Reputation: 13025
There is a program including an optimiziton function, which has following code segment to compute gradient
if hypes['clip_norm'] > 0:
grads, tvars = zip(*grads_and_vars)
clip_norm = hypes["clip_norm"]
clipped_grads, norm = tf.clip_by_global_norm(grads, clip_norm)
grads_and_vars = zip(clipped_grads, tvars)
print('grads_and_vars ',grads_and_vars)
train_op = opt.apply_gradients(grads_and_vars, global_step=global_step)
update_ops = tf.get_collection(tf.GraphKeys.UPDATE_OPS)
with tf.control_dependencies(update_ops):
train_op = (grads_and_vars,
global_step=global_step)
However, running the program raises the following error
File "/home/FCN/kittiseg/hypes/../optimizer/generic_optimizer.py", line 92, in training
train_op = opt.apply_gradients(grads_and_vars, global_step=global_step)
File "tensorflow/tf_0.12/lib/python3.4/site-packages/tensorflow/python/training/optimizer.py", line 370, in apply_gradients
raise ValueError("No variables provided.")
ValueError: No variables provided.
I digged into the code, and think it is caused by the variable grads_and_var
. I printed it out, which is just grads_and_vars <zip object at 0x2b0d6c27e348>
. But I don't know how to analyze it and what causes the
train_op = opt.apply_gradients(grads_and_vars, global_step=global_step)
fail?
This is the original training function
def training(hypes, loss, global_step, learning_rate, opt=None):
"""Sets up the training Ops.
Creates a summarizer to track the loss over time in TensorBoard.
Creates an optimizer and applies the gradients to all trainable variables.
The Op returned by this function is what must be passed to the
`sess.run()` call to cause the model to train.
Args:
loss: Loss tensor, from loss().
global_step: Integer Variable counting the number of training steps
processed.
learning_rate: The learning rate to use for gradient descent.
Returns:
train_op: The Op for training.
"""
# Add a scalar summary for the snapshot loss.''
sol = hypes["solver"]
hypes['tensors'] = {}
hypes['tensors']['global_step'] = global_step
total_loss = loss['total_loss']
with tf.name_scope('training'):
if opt is None:
if sol['opt'] == 'RMS':
opt = tf.train.RMSPropOptimizer(learning_rate=learning_rate,
decay=0.9,
epsilon=sol['epsilon'])
elif sol['opt'] == 'Adam':
opt = tf.train.AdamOptimizer(learning_rate=learning_rate,
epsilon=sol['adam_eps'])
elif sol['opt'] == 'SGD':
lr = learning_rate
opt = tf.train.GradientDescentOptimizer(learning_rate=lr)
else:
raise ValueError('Unrecognized opt type')
hypes['opt'] = opt
grads_and_vars = opt.compute_gradients(total_loss)

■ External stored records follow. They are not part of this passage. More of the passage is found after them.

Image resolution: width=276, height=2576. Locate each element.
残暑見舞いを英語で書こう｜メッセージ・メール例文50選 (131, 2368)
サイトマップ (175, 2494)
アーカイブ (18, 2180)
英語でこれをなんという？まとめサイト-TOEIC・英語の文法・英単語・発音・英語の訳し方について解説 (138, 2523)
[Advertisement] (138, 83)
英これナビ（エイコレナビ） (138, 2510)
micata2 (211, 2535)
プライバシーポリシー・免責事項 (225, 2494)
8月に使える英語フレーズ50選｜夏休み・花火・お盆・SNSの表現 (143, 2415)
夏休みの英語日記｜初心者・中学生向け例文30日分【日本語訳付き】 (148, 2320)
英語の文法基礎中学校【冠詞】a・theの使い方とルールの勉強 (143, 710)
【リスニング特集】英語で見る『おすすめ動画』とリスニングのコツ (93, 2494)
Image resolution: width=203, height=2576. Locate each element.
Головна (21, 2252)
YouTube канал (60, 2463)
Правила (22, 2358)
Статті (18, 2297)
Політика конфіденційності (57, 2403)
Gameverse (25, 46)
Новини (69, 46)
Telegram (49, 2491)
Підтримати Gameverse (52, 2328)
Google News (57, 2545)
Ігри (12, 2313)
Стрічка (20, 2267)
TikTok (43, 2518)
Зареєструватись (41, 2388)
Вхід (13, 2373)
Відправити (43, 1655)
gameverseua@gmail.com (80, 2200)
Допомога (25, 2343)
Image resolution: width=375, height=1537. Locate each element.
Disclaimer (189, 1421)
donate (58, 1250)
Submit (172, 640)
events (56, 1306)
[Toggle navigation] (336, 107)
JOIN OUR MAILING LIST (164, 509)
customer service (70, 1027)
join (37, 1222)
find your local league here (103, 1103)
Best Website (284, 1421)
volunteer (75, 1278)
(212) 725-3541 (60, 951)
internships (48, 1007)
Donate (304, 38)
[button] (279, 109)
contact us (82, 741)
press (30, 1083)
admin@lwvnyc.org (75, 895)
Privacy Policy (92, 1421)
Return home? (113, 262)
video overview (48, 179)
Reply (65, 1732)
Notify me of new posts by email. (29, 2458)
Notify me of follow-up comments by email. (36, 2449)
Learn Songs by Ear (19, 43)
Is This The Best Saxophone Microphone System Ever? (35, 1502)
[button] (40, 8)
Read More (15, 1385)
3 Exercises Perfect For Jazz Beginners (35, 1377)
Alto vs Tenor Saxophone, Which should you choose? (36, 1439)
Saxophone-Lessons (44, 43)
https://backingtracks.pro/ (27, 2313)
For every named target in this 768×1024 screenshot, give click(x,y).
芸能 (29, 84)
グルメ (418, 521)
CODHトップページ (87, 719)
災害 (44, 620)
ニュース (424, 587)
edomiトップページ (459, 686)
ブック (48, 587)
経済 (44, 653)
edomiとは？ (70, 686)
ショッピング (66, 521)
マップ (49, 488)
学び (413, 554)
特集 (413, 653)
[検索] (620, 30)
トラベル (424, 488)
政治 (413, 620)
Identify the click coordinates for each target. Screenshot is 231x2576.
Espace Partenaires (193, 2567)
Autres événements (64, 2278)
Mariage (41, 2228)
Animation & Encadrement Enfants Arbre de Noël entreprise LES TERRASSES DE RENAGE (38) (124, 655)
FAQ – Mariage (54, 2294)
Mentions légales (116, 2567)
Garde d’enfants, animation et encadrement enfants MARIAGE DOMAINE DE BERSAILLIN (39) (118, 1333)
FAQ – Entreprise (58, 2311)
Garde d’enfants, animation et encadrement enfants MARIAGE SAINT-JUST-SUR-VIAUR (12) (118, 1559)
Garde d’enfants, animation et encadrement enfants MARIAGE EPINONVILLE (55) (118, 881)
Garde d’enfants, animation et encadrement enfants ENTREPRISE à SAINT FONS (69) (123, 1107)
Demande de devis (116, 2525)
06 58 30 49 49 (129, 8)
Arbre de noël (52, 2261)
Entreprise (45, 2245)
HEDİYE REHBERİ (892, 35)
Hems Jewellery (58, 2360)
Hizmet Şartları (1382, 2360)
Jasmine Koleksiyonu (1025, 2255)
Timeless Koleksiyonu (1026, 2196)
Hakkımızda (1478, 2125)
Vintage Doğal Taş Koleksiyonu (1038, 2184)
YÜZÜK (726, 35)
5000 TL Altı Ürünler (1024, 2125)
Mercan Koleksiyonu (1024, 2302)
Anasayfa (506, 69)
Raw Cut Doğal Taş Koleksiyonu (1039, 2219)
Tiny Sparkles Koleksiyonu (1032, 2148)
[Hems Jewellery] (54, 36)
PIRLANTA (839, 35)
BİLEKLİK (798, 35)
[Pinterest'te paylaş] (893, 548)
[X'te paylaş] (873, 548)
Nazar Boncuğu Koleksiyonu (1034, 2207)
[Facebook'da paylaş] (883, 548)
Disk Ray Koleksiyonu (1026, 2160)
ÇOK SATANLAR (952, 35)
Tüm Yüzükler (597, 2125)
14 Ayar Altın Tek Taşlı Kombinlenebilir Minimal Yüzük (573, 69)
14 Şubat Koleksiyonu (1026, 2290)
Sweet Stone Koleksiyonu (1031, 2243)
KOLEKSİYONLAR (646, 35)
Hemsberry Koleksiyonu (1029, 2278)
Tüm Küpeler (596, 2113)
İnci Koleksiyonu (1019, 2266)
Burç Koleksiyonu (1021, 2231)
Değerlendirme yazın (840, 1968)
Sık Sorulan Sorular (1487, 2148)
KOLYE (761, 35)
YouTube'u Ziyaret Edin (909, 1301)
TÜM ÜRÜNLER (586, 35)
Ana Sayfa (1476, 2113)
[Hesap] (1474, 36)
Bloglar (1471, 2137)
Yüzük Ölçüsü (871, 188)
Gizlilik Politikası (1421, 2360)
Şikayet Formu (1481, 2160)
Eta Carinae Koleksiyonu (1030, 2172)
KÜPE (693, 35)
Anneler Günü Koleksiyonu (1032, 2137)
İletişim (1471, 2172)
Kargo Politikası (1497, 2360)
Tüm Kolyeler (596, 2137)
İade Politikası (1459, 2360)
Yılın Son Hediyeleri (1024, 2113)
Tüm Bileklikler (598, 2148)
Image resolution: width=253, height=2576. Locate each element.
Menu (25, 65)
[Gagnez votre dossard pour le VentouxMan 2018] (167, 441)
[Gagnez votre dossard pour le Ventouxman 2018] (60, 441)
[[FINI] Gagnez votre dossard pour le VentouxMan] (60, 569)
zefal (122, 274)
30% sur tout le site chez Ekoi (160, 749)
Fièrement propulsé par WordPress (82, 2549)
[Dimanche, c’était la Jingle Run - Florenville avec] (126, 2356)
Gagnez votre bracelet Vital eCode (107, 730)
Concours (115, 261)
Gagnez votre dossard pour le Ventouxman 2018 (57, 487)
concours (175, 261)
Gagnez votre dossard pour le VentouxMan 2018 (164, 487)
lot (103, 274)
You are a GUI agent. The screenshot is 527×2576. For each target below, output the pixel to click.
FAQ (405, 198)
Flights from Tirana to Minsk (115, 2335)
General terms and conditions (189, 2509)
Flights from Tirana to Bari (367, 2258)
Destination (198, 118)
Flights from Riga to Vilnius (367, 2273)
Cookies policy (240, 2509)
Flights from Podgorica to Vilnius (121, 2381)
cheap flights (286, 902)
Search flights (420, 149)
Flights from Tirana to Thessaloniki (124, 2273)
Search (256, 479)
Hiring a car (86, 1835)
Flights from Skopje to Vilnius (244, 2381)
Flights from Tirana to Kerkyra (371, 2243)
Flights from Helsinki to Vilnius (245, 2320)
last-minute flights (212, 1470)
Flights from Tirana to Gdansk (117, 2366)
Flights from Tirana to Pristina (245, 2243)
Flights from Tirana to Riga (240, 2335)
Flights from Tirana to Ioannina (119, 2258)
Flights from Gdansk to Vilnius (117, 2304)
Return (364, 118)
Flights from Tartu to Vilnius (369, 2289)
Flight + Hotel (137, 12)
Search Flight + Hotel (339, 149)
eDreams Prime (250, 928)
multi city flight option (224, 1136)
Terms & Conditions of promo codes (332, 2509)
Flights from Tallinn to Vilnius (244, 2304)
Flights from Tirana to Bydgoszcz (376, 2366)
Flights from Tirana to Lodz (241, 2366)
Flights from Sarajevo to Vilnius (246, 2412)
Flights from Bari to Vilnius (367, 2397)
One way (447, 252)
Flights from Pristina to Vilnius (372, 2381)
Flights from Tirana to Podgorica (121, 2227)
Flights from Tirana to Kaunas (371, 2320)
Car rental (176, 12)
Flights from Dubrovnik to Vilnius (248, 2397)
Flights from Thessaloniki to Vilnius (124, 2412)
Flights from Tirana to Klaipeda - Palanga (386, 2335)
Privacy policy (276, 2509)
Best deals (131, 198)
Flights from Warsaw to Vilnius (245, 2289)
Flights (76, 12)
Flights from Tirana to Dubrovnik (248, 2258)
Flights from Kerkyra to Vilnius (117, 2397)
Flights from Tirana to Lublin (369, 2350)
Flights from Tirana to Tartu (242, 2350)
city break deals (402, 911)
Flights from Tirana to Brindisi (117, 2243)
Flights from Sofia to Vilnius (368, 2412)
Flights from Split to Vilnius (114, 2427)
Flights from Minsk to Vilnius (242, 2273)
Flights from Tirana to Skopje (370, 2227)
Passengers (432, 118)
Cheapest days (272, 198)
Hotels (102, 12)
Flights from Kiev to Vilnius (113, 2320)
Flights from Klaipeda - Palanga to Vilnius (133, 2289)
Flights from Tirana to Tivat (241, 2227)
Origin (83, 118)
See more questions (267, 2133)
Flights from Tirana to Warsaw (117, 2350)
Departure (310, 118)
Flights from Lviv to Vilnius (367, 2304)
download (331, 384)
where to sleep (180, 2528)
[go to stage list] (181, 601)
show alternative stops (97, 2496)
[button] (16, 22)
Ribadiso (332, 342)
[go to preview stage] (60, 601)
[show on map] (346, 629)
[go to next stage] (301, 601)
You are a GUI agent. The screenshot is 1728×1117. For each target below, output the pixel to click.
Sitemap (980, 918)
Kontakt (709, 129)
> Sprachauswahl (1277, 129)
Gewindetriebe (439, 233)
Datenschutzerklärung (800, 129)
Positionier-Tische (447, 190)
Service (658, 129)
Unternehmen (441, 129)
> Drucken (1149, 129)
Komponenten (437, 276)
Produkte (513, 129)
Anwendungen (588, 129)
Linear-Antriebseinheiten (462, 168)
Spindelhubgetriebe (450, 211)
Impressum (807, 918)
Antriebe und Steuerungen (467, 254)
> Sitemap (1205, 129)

if hypes['clip_norm'] > 0:
grads, tvars = zip(*grads_and_vars)
clip_norm = hypes["clip_norm"]
clipped_grads, norm = tf.clip_by_global_norm(grads, clip_norm)
grads_and_vars = zip(clipped_grads, tvars)
train_op = opt.apply_gradients(grads_and_vars, global_step=global_step)
update_ops = tf.get_collection(tf.GraphKeys.UPDATE_OPS)
with tf.control_dependencies(update_ops):
train_op = opt.apply_gradients(grads_and_vars,
global_step=global_step)
return train_op
Upvotes: 0
Views: 1539
Reputation: 106
I believe that tf.clip_by_value have the different effect to the gradient values from tf.clip_by_global_norm.
Apparently tf.clip_by_value clips each gradient values independently into the clip range, while tf.clip_by_global_norm calculates total norm of all gradient values and rescale each value in the way that every gradient values will fit into the clip range, while preserve proportion between every gradient values.
To illustrate the different between the two functions, let's say we have
original gradients = [2.0, 1.0, 2.0]
tf.clip_by_value(gradients, -1.0, 1.0) will cause gradients to be [1.0, 1.0, 1.0]
tf.clip_by_global_norm(gradient, 1.0) will cause gradients to be [1.0, 0.5, 1.0]
To answer the original question, what works for me is that I have to convert zip object to list as below:
grads, tvars = zip(*grads_and_vars)
(clipped_grads, _) = tf.clip_by_global_norm(grads, clip_norm=1.0)
grads_and_vars = list(zip(clipped_grads, tvars))
Upvotes: 0
Reputation: 164
Seems like a bug in the gradient clipping section. I had the same problem, did some research on how to do it properly (see source below) and it seems to work now.
replace the section
grads, tvars = zip(*grads_and_vars)
clip_norm = hypes["clip_norm"]
clipped_grads, norm = tf.clip_by_global_norm(grads, clip_norm)
grads_and_vars = zip(clipped_grads, tvars)
with
clip_norm = hypes["clip_norm"]
grads_and_vars = [(tf.clip_by_value(grad, -clip_norm, clip_norm), var)
for grad, var in grads_and_vars]
and it should work.
source: How to effectively apply gradient clipping in tensor flow?
Upvotes: 1